Many can identify with the main character

Eirin Eikefjord describes in a good way how the series thematizes issues that many young people can recognize themselves in, and which for young people can be perceived as overriding there and then.

And that is precisely why the main character may end up being an important role model for many young people who are struggling. Eikefjord writes:

Hannah Baker is a girl many young people can - and perhaps will - identify with. Treated unfairly. Well-meaning. Misunderstood.

She directs "the perfect suicide", and at the same time takes a cunning revenge on everyone who has treated her badly. In the series, suicide is glorified and presented as a smart, final solution.

 

The series violates all principles to avoid contagion

She also gives a very good point about how the media has worked to avoid the contagious effects of suicide. Eirin Eikefjord writes about the conditions at the angle of suicide that researchers warn against:

Romanticization. Identification. Focus on method. Sensational character. Presenting suicide as a solution.

"13 Reasons Why" sins against all this.

This is also elaborated by Anne Marita Milde, at RKBU West and the University of Bergen: 

The risk is reduced by presenting alternatives, but in the series the option is completely absent. Through harsh and dramatic means, suicide is presented as the only solution.

For vulnerable youth, this is extremely dangerous.

 

Presents suicide as a way to regain control

Many skeptics have had to admit that er something deeply problematic about the series "13 reasons why." Anne Marit Sletten tells in a post in Oppland Arbeiderblad that she herself was one of the skeptics that there was something in the criticism that has come against the series. She tells:

After all the suicides among young people in Lillehammer and Trondheim, I sat down and watched the Netflix series "13 reasons why". I wanted to see what made professionals believe that it inspires young people to take their own lives.
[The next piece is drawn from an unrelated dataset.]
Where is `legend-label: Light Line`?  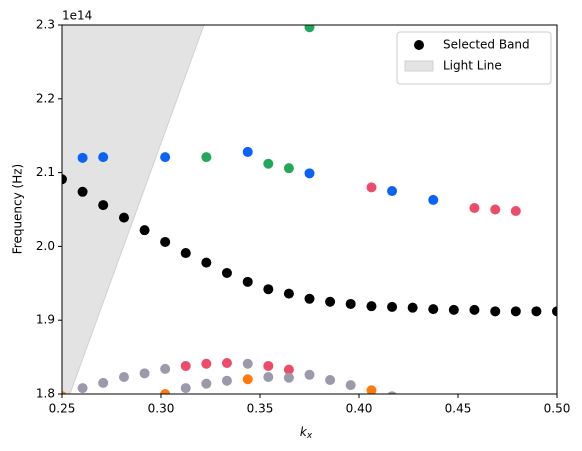
legend-label: Light Line is located at coordinates (472, 66).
Despite her skepticism, she had to admit that something was amiss when she saw the series. But what? She tells:

The creator of the series has placed the drama on the outside of Hannah - with those who in various ways offended her. It is thus the feelings that suicide triggers in others, and the power she gains over them after her death, which is the series' driving force. Together with Hannah's strong narrator's voice, we are served a story in which suicide is simply a way to regain control.

That is problematic, concludes Anne Marie Sletten.

It's probably as wrong as it can get. As if taking your own life is a method you can use to get others to listen and understand. As if suicide is not primarily about a terribly lonely drama inside the main character. 

But Hannah is both listened to and understood. She gets in a sense the ultimate revenge. If one then disregards the fact that she is dead, which - quite objectively - after all is worst for her.

 

- Counterweight and nuances are needed

The conclusion in the above-mentioned post by Eirin Eikefjord is thought-provoking. She writes:

What is needed when "13 Reasons Why" allows itself to smoothly simplify an important societal problem is counterbalance and nuances.

When Netflix gives young people 13 reasons to commit suicide, someone has to tell why they should not.

She adds that the positive side of the story may be that the series will force us - society, parents, school, aid, friends, media - to talk more openly about over 500 people taking their lives in this country every year, and why it happens.

Here it can probably also be added that it seems to be high time that mental health seriously becomes a topic in school.